The word "the" is a repeated string, appearing multiple times. If we line up the plaintext with a 5-character keyword "beads" :

 bea dsb ead sbe adsbe adsbeadsb ead sbeads bead sbe adsb eadsbe
 the man and the woman retrieved the letter from the post office

The word "the" is sometimes mapped to "bea", sometimes to "sbe" and other times to "ead". However, it is mapped to "sbe" twice, and in a long enough text, it would likely be mapped multiple times to each of these possibilities. Kasiski observed that the distance between such repeated appearances must be a multiple of the encryption period.

In this example, the period is 5, and the distance between the two occurrences of "sbe" is 30, which is 6 times the period. Therefore, the greatest common divisor of the distances between repeated sequences will reveal the key length or a multiple of it.

== A string-based attack ==
The difficulty of using the Kasiski examination lies in finding repeated strings. This is a very hard task to perform manually, but computers can make it much easier. However, care is still required, since some repeated strings may just be coincidence, so that some of the repeat distances are misleading. The cryptanalyst has to rule out the coincidences to find the correct length. Then, of course, the monoalphabetic ciphertexts that result must be cryptanalyzed.

1. A cryptanalyst looks for repeated groups of letters and counts the number of letters between the beginning of each repeated group. For instance, if the ciphertext were FGXTHJAQWNFGXQ, the distance between FGX groups is 10. The analyst records the distances for all repeated groups in the text.
2. The analyst next factors each of these numbers. If any number is repeated in the majority of these factorings, it is likely to be the length of the keyword. This is because repeated groups are more likely to occur when the same letters are encrypted using the same key letters than by mere coincidence; this is especially true for long matching strings. The key letters are repeated at multiples of the key length, so most of the distances found in step 1 are likely to be multiples of the key length. A common factor is usually evident.
3. Once the keyword length is known, the following observation of Babbage and Kasiski comes into play. If the keyword is N letters long, then every Nth letter must have been enciphered using the same letter of the keytext. Grouping every Nth letter together, the analyst has N "messages", each encrypted using a one-alphabet substitution, and each piece can then be attacked using frequency analysis.
4. Using the solved message, the analyst can quickly determine what the keyword was. Or, in the process of solving the pieces, the analyst might use guesses about the keyword to assist in breaking the message.
5. Once the interceptor knows the keyword, that knowledge can be used to read other messages that use the same key.

== Superimposition ==
Kasiski actually used "superimposition" to solve the Vigenère cipher. He started by finding the key length, as above. Then he took multiple copies of the message and laid them one-above-another, each one shifted left by the length of the key. Kasiski then observed that each column was made up of letters encrypted with a single alphabet. His method was equivalent to the one described above, but is perhaps easier to picture.

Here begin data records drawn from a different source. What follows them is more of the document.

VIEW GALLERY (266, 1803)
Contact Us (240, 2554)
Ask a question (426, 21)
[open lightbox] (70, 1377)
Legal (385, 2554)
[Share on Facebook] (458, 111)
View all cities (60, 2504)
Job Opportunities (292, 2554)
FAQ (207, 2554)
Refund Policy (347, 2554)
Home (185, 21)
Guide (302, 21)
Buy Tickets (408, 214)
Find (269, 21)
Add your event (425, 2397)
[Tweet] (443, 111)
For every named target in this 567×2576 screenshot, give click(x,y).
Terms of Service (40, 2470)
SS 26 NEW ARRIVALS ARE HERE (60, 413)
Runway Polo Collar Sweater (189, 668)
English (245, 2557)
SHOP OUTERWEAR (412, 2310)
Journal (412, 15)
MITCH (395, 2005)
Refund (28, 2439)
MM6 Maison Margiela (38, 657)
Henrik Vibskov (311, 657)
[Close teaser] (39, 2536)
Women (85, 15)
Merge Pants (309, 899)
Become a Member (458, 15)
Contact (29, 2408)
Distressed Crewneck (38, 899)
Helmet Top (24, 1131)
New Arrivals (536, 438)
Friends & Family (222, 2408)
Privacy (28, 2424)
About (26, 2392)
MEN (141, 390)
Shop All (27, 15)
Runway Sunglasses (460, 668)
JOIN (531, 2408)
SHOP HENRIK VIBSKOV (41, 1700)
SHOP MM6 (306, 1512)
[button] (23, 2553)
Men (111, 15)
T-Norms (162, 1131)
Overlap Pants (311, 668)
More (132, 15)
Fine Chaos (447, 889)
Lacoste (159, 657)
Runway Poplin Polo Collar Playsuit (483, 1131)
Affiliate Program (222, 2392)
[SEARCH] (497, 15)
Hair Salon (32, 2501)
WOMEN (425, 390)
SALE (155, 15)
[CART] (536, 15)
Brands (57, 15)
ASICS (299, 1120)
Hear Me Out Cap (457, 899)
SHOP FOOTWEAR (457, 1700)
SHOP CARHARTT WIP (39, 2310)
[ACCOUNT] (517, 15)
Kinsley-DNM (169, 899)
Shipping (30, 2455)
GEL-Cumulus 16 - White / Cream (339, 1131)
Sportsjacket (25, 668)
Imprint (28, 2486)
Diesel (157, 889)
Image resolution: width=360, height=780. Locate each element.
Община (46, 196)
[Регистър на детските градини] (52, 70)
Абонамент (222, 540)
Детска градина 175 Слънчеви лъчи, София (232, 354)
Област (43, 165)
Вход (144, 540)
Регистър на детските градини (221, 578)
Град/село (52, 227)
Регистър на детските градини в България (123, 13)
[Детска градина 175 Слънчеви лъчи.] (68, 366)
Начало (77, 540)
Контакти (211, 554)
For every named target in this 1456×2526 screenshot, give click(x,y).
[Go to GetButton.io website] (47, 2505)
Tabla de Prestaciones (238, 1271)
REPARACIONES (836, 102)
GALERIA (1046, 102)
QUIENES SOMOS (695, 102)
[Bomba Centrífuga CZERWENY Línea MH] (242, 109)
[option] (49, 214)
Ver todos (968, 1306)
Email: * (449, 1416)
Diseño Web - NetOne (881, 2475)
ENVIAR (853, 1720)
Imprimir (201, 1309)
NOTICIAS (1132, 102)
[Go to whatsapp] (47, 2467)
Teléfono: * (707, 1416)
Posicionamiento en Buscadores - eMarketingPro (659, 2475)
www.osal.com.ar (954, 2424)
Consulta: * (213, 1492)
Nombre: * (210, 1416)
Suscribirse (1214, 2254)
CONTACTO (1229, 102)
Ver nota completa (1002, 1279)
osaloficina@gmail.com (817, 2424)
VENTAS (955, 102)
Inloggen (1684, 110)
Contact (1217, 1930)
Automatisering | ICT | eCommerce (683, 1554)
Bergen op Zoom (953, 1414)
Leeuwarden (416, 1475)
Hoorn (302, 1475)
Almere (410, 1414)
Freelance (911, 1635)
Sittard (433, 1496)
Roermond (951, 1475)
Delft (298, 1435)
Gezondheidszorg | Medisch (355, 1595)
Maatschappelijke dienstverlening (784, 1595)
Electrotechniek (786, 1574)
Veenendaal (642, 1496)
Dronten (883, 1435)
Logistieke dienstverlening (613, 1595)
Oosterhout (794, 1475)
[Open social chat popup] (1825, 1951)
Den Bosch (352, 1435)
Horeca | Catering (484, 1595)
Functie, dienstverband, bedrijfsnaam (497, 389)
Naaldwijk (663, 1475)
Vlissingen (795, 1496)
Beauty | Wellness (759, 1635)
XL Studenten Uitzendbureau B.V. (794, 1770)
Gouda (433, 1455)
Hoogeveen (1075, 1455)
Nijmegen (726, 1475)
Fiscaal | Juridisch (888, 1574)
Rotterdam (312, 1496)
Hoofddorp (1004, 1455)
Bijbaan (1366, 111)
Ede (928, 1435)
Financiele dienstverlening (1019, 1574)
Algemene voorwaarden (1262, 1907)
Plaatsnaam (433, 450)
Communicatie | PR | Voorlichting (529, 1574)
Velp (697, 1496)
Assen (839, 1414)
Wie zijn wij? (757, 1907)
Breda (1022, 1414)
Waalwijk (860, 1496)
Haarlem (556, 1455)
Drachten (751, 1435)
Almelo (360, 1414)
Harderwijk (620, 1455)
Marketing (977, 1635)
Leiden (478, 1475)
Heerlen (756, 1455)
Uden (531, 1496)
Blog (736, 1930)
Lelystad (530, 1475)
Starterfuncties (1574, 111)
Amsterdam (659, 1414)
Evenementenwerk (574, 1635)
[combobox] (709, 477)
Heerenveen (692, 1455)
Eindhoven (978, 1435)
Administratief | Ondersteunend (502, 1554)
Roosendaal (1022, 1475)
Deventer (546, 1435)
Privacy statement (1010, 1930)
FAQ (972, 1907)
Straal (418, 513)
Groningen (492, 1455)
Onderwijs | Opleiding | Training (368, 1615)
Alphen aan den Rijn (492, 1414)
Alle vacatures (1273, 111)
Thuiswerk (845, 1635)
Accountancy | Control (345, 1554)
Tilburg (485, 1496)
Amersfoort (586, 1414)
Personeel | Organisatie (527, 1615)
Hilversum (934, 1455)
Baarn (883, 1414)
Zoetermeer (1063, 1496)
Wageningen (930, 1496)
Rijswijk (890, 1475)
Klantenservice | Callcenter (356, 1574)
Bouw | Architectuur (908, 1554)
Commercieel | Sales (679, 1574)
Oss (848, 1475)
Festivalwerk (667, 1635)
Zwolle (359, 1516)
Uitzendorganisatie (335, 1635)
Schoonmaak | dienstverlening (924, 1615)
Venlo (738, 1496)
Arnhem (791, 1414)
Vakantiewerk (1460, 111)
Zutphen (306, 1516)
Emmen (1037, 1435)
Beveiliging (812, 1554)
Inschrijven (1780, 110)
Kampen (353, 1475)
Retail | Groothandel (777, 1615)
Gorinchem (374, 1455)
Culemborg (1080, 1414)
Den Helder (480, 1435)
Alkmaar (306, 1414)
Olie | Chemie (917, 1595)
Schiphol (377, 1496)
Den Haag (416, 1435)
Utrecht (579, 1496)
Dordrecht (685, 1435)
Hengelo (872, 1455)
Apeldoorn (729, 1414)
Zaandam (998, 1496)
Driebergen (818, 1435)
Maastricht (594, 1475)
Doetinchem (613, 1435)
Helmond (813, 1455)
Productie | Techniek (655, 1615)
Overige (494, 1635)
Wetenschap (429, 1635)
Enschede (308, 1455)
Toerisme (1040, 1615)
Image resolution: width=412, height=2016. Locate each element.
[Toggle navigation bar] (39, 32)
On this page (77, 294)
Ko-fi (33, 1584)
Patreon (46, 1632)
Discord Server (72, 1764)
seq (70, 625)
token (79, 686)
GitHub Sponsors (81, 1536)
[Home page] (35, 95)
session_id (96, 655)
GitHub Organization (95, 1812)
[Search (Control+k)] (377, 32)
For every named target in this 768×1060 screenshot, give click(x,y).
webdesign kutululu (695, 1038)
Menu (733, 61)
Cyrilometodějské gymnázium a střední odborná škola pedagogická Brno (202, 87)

Modern attacks on polyalphabetic ciphers are essentially identical to that described above, with the one improvement of coincidence counting. Instead of looking for repeating groups, a modern analyst would take two copies of the message and lay one above another.

Modern analysts use computers, but this description illustrates the principle that the computer algorithms implement.

The generalized method:
1. The analyst shifts the bottom message one letter to the left, then one more letters to the left, etc., each time going through the entire message and counting the number of times the same letter appears in the top and bottom message.
2. The number of "coincidences" goes up sharply when the bottom message is shifted by a multiple of the key length, because then the adjacent letters are in the same language using the same alphabet.
3. Having found the key length, cryptanalysis proceeds as described above using frequency analysis.